- Flag
- Interactive map of Merhabete
- Country: Ethiopia
- Region: Amhara

Area
- • Total: 1,058.19 km^{2} (408.57 sq mi)

Population (2012 est.)
- • Total: 138,211
- • Density: 130.61/km^{2} (338.28/sq mi)

= Merhabete =

District in Amhara Region, Ethiopia

Merhabete (Amharic: መርሐ ቤቴ) is a woreda in Amhara Region, Ethiopia. Part of the Semien Shewa Zone, Merhabete is bordered on the south by Ensaro, on the west by the Oromia Region, on the north by Mida Woremo, on the east by Menz Keya Gebreal, and on the southeast by Moretna Jiru. The Jamma River defines this woreda's southern and eastern boundaries, and its tributary the Qechene defines its western and northern. The administrative center is Alem Ketema; other towns in this woreda include Fetira.

This woreda is named after the former province, Marra Biete, whose territory included the area this woreda is located. Merhabiete was originally named Lay Betna Tach Bet (Amharic "The Upper House and Lower House"), the name used in the 1994 national census, but it was changed before the Ethiopian Agricultural Sample Survey in October 2001, which used the present name.
==Etymology==
The name "Merhabete" comes from two Ge'ez words (መርሐ meaning led or became a leader and ቤት meaning house) with an Amharic suffix (ኤ a genitive case suffix).
==Demographics==
A 2012 estimate puts the population at 138,211. This gives a population density of 130.61 people per square kilometer (338.28 people per square mile), given its area of 1058.19 square kilometers (408.57 square miles), slightly higher than the North Shewa Zone average of 126.20 people per square kilometer (326.87 people per square mile).
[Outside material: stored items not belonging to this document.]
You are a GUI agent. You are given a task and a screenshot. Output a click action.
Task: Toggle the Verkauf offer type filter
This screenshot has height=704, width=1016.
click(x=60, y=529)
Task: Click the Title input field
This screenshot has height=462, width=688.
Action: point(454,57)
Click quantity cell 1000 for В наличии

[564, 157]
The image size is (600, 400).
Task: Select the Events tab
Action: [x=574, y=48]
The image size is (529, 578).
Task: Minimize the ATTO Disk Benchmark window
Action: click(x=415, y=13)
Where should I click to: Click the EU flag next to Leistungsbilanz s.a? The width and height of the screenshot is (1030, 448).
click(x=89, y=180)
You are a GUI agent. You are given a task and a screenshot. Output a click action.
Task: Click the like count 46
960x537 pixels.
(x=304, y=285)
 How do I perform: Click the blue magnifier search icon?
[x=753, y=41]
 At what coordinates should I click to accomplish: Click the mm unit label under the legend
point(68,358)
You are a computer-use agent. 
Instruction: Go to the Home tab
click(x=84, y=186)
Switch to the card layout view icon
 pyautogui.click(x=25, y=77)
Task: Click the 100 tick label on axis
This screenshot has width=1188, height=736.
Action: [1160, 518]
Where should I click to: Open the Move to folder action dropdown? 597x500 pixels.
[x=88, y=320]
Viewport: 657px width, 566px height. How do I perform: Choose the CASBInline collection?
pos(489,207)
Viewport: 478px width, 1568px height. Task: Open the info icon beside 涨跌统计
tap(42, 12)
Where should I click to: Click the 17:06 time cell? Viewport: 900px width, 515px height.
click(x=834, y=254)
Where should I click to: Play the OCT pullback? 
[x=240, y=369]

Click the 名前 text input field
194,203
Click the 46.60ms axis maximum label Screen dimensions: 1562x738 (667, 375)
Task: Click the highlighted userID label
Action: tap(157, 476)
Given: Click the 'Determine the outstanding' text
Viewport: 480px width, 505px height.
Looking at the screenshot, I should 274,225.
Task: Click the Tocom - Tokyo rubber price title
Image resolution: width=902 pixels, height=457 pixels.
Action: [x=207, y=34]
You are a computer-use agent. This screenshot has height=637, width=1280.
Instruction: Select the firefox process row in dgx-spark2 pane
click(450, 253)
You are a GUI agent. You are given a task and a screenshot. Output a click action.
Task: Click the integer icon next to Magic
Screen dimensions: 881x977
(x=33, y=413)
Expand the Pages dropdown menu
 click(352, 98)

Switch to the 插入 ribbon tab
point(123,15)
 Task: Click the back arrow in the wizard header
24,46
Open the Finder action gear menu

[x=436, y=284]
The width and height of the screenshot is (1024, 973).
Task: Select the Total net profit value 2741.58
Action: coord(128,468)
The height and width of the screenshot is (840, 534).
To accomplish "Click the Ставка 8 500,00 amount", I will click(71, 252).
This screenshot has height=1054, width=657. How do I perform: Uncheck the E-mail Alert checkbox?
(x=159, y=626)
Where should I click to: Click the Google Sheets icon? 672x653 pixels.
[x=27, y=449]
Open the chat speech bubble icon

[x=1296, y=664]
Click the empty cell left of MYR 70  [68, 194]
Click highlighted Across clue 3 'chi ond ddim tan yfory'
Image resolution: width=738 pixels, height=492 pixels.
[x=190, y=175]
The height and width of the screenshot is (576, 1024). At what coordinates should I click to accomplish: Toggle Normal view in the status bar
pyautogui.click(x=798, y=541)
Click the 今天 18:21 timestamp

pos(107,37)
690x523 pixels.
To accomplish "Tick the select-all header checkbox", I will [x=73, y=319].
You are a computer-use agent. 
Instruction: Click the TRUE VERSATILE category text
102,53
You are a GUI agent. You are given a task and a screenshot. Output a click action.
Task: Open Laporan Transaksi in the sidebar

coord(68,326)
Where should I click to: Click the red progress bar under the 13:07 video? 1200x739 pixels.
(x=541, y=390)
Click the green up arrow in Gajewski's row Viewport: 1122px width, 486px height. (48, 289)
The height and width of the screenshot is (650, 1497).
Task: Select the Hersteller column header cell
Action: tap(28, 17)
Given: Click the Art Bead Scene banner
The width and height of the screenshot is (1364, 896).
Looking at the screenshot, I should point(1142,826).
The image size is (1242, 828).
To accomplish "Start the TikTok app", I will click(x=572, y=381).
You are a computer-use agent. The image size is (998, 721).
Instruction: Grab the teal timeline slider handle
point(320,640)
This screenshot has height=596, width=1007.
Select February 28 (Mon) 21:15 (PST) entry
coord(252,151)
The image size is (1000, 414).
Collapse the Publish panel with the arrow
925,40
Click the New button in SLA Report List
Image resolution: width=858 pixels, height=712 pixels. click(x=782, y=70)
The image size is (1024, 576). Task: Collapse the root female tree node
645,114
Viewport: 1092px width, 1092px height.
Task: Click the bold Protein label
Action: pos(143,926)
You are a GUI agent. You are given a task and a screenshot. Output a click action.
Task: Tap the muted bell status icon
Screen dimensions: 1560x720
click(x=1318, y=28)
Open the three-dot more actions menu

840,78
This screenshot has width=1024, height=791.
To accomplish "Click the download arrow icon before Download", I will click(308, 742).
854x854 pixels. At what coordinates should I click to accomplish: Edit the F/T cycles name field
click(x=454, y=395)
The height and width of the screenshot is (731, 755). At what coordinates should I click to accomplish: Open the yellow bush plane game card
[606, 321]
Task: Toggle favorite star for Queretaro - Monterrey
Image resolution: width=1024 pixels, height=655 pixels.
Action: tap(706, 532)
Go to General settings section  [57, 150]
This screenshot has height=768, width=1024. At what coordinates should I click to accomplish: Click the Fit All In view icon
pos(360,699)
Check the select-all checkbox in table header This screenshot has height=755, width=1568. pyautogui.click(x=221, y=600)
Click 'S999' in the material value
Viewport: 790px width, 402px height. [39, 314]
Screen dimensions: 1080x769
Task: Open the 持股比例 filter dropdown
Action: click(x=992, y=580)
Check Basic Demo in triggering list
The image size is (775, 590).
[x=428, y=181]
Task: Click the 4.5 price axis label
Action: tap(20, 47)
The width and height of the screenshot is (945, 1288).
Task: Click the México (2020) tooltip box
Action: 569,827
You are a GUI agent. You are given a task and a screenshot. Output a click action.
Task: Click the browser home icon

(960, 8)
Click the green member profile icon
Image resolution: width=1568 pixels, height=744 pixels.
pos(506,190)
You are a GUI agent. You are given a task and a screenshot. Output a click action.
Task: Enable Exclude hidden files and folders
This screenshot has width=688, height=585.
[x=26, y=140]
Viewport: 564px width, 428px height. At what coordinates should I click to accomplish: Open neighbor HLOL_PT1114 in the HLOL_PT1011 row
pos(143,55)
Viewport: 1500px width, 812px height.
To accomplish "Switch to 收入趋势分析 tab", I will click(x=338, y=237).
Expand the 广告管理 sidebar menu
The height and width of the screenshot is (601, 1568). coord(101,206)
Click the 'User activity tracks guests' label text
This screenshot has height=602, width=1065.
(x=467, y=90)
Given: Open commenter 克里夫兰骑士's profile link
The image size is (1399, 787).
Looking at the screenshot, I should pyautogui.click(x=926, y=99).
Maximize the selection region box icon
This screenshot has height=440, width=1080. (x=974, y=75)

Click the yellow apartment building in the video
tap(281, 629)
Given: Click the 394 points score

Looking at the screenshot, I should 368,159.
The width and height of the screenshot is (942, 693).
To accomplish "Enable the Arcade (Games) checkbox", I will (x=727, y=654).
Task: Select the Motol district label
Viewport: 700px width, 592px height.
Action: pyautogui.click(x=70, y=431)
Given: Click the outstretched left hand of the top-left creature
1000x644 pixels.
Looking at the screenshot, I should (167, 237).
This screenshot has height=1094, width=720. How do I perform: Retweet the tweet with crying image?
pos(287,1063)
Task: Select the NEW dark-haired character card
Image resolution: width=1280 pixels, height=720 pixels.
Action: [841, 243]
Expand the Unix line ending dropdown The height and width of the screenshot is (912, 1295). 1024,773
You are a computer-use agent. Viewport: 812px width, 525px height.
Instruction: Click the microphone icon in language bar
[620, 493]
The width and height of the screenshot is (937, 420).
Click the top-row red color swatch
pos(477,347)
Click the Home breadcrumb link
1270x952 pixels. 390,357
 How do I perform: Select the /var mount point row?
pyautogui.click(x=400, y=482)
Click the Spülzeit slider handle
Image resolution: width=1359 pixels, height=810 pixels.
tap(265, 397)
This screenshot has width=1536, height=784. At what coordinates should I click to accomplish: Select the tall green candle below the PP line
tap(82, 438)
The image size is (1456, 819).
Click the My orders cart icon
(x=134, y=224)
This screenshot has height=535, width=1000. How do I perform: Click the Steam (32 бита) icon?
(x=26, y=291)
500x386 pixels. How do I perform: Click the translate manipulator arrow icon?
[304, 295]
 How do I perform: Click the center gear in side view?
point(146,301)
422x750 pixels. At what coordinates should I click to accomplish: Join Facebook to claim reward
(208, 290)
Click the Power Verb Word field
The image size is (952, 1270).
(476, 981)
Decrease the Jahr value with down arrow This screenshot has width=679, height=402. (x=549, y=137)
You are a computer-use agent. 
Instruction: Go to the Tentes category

Based on the 2007 national census conducted by the Central Statistical Agency of Ethiopia (CSA), this woreda has a total population of 126,501, an increase of 27.87% over the 1994 census, of whom 63,997 are men and 62,504 women; 13,113 or 10.37% are urban inhabitants. With an area of 1,058.19 square kilometers, Merhabete had a population density of 119.54 people per square kilometer (309.62 people per square mile), which is greater than the Zone average of 115.3 people per square kilometer (298.63 people per square mile). A total of 29,916 households were counted in this woreda, resulting in an average of 4.23 persons to a household, and 29,075 housing units.

The 1994 national census reported a total population for this woreda of 98,930 in 20,161 households, of whom 50,184 were men and 48,746 were women; 8,977 or 9.07% of its population were urban dwellers.

The largest ethnic group reported in Merhabete was the Amhara (99.78%), and Amharic was spoken as a first language by 99.8%. The majority of the inhabitants practiced Ethiopian Orthodox Christianity, with 99.87% reporting that as their religion. This had changed little by 2007, with 99.63% reporting that as their religion.